Released on May 16, 1966, Pet Sounds met a lukewarm critical and commercial reception in the United States, but received success abroad, where British publications declared it "the most progressive pop album ever".
Today it is regarded as one of the most influential albums in the history of popular music.
Collaborating with lyricist Tony Asher, Wilson's symphonic arrangements wove elaborate layers of vocal harmonies, coupled with sound effects and unconventional instruments such as bicycle bells, flutes, electro-theremin, dog whistles, trains, soft drink cans and barking dogs, along with the more usual keyboards and guitars.
The Beach Boys included three brothers, a cousin and an honorary relative: Mike Love, Brian Wilson and Carl Wilson, Al Jardine and Dennis Wilson.
Brian Wilson and Al Jardine will both be at Bluesfest performing Pet Sounds for the last time in its entirety, on the album's 50th anniversary.
Guitarist, singer and songwriter Jardine, 73, said marking the anniversary was important for him.
"The idea that Brian and myself can still perform those songs is truly remarkable. We're very excited to do that. I'm not sure it's ever been done before."

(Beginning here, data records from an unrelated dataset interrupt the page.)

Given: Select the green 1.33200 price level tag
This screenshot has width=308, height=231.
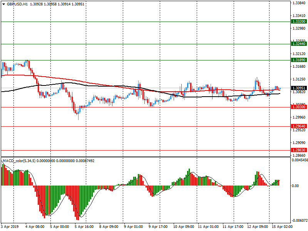Looking at the screenshot, I should pos(299,22).
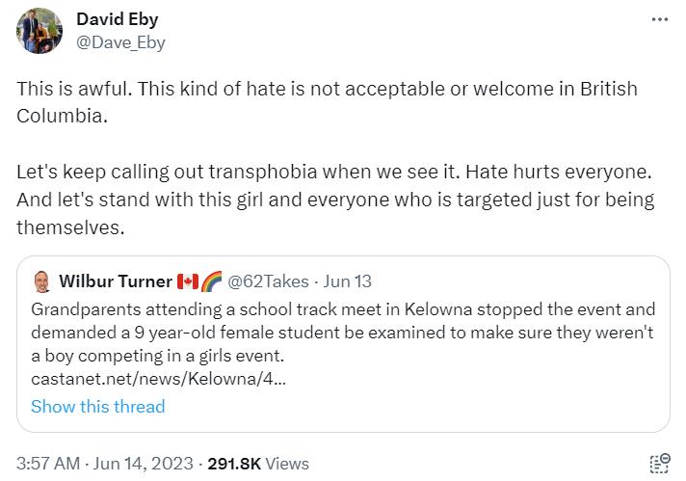Click Show this thread
This screenshot has width=686, height=481.
coord(97,406)
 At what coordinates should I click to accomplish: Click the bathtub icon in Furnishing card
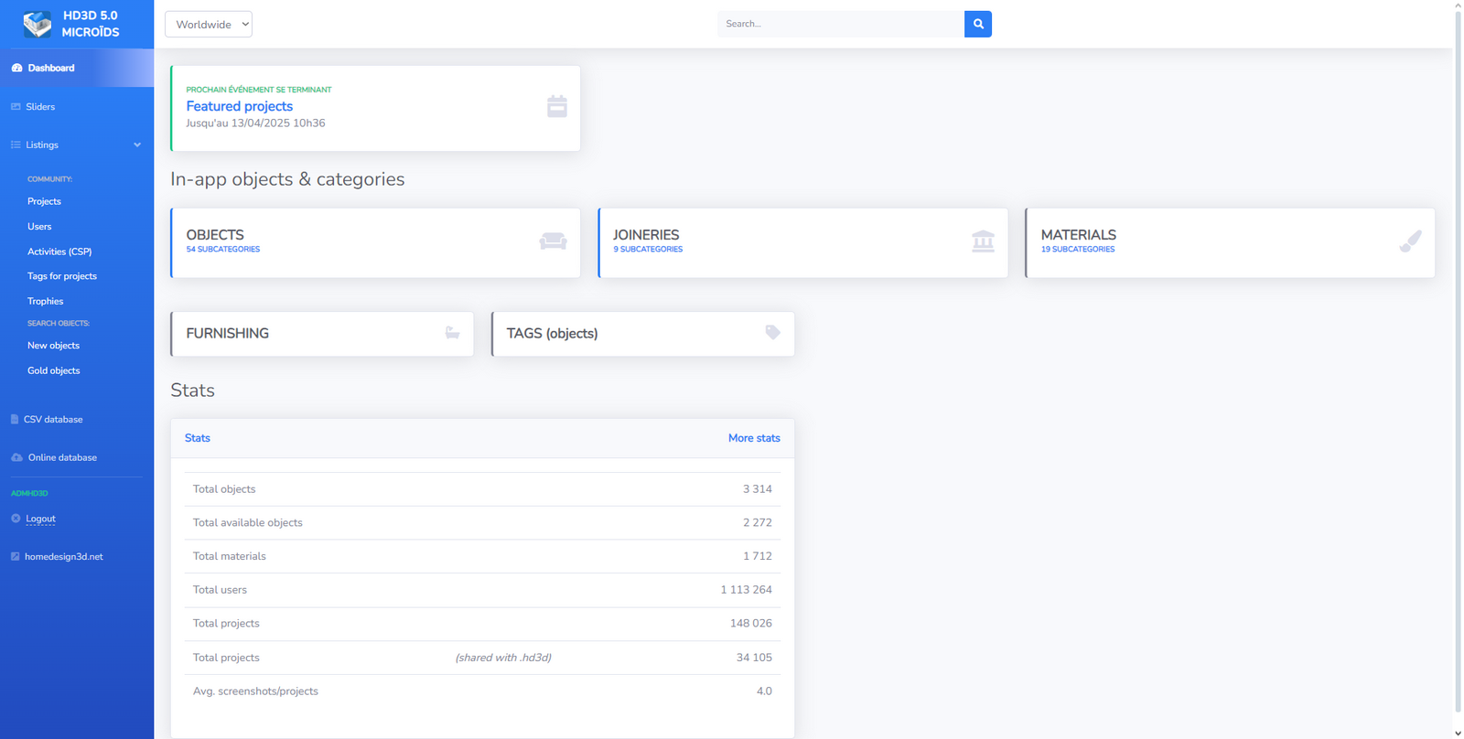click(x=452, y=333)
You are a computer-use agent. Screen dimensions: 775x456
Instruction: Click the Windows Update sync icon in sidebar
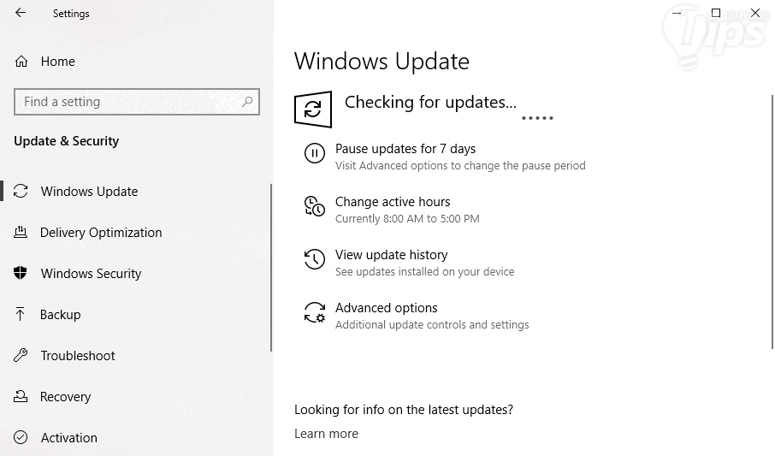pyautogui.click(x=21, y=192)
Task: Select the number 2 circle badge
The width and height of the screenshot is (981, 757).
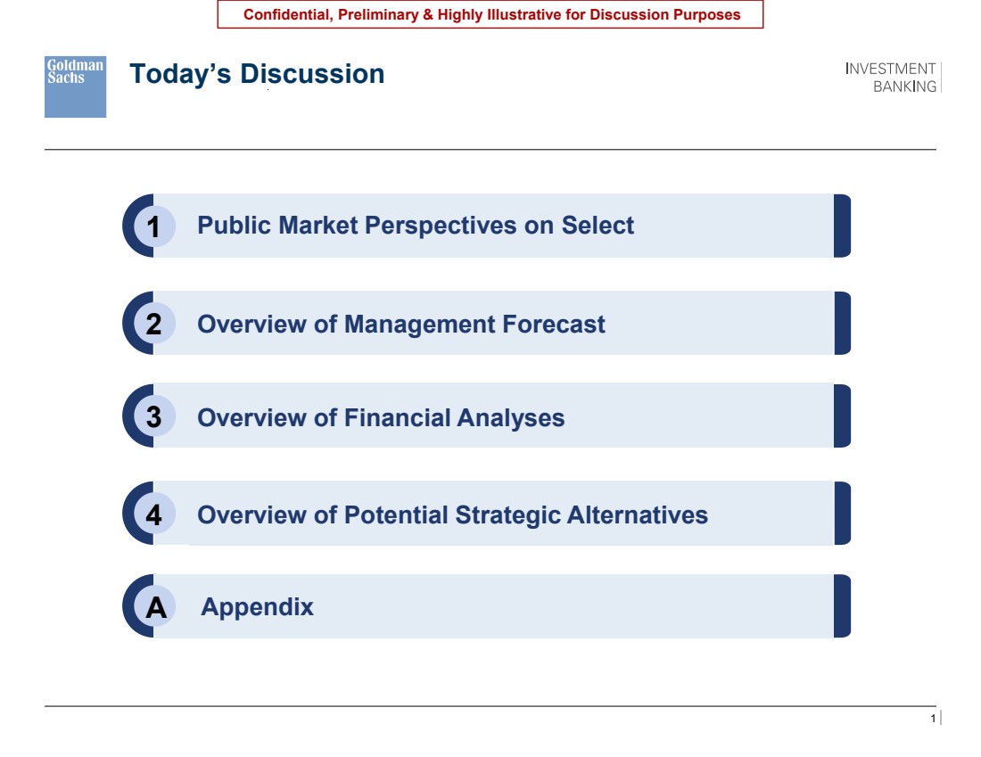Action: [x=153, y=324]
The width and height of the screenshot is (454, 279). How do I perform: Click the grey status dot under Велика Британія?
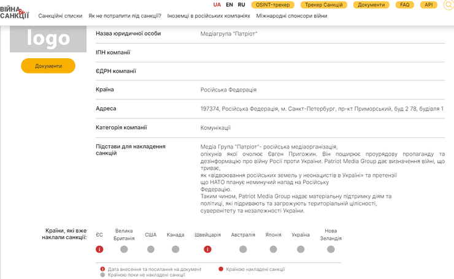click(x=124, y=250)
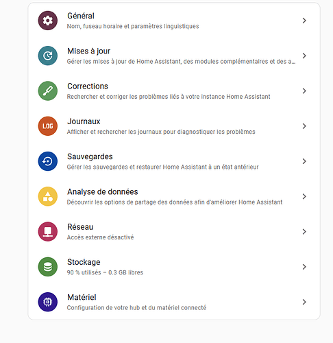Click the green Stockage database icon
The image size is (333, 343).
(47, 267)
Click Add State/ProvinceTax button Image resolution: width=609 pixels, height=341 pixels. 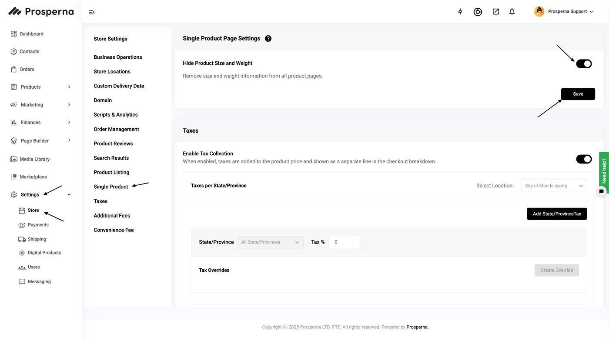pos(556,214)
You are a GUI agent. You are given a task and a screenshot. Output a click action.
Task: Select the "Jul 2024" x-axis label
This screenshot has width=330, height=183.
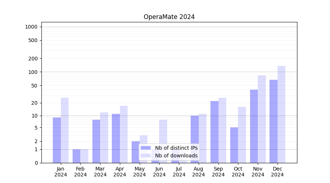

Jardine said the album was a very difficult recording and mixing process.
"The Capitol Records Group was not very excited about it because it didn't have what they'd call commercial hit records that they could hear. Brian was not very happy to put Good Vibrations in the album. We all begged him to do it, but he was looking forward to an album called Smile to have that song in.
"We lost that opportunity but we had a Top Ten single (in Pet Sounds) called Sloop John B which saved the day, and without that I doubt Capitol would have released the record."
Also interesting for Beach Boys fans was the release last year of Love & Mercy, a biopic showing different parts of Brian Wilson's life and the making of Pet Sounds.
Al Jardine said the film portrayed accurately the difficult process of recording the album.
"I loved the film. I thought it was very accurate. It portrayed a tortured soul going through the process of re-inventing himself, discovering himself and coming out of a dark period intact and able top move on with his life," he said.
At Bluesfest on Easter Monday, March 28.